PROMPT: Please return each entry that follows exactly as written, and keep the pictures out.

Extracted data entries:
###
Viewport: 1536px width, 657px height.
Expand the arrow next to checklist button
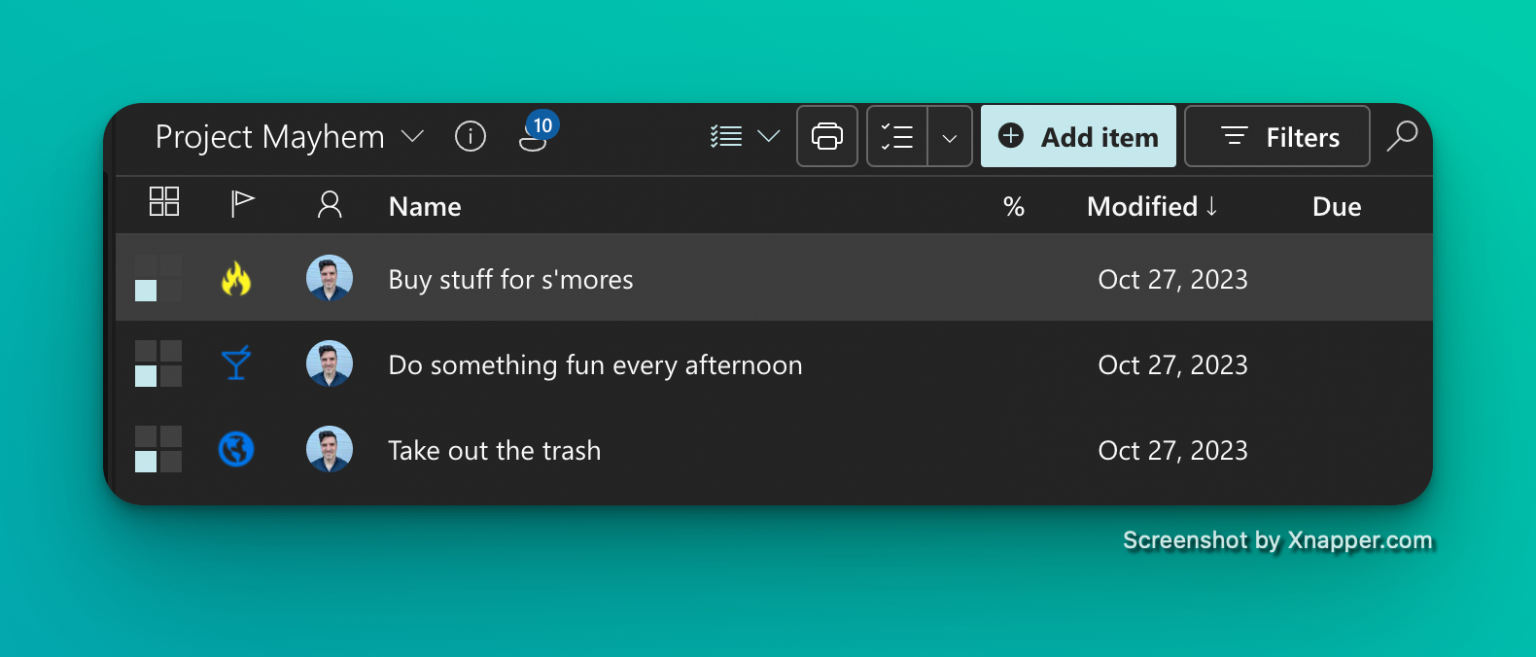click(x=950, y=137)
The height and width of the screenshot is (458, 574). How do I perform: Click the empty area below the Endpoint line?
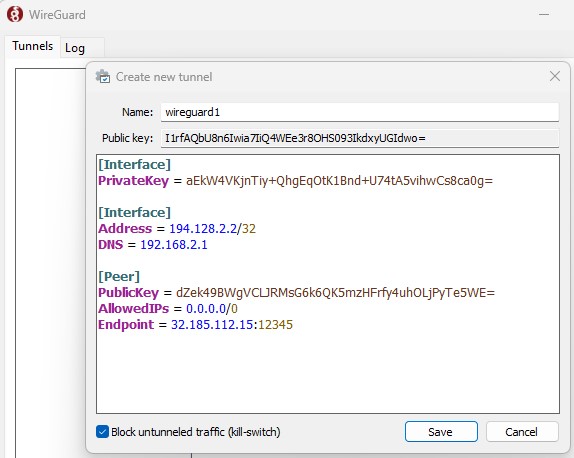tap(328, 372)
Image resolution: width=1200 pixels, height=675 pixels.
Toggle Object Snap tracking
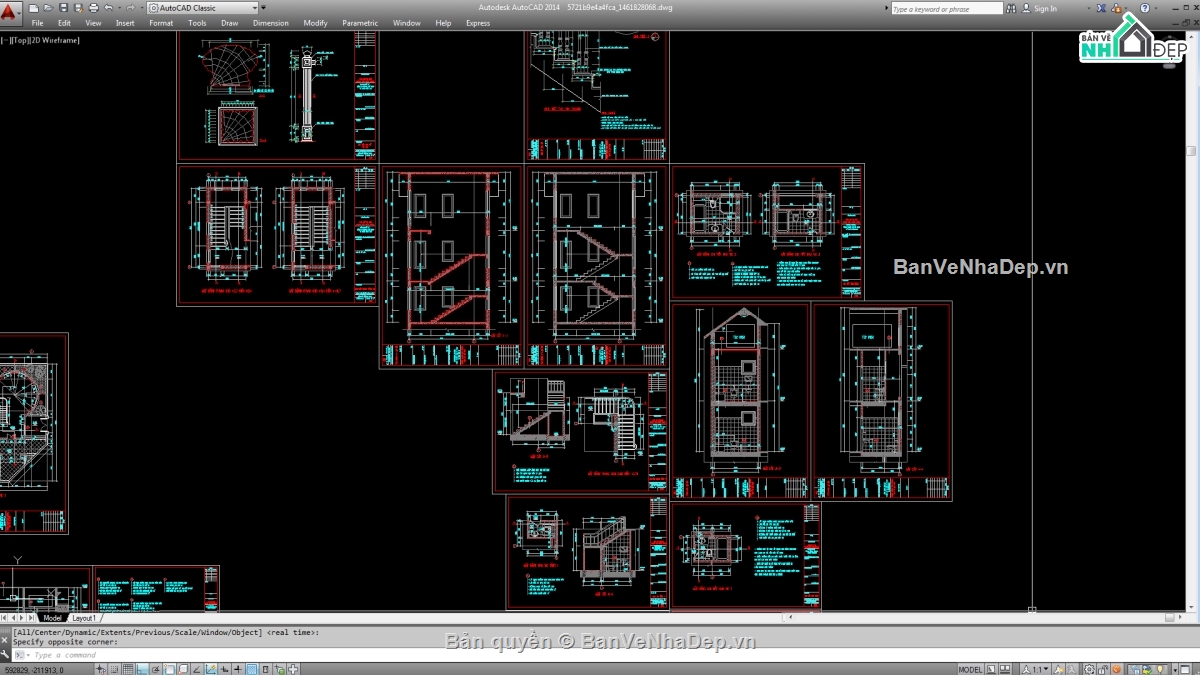tap(195, 667)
###
RESPONSE TO THIS EXERCISE:
Viewport: 1536px width, 657px height.
Expand the arrow next to checklist button
click(x=950, y=137)
The height and width of the screenshot is (458, 574). How do I perform: Click the empty area below the Endpoint line?
tap(328, 372)
Image resolution: width=1200 pixels, height=675 pixels.
Toggle Object Snap tracking
tap(195, 667)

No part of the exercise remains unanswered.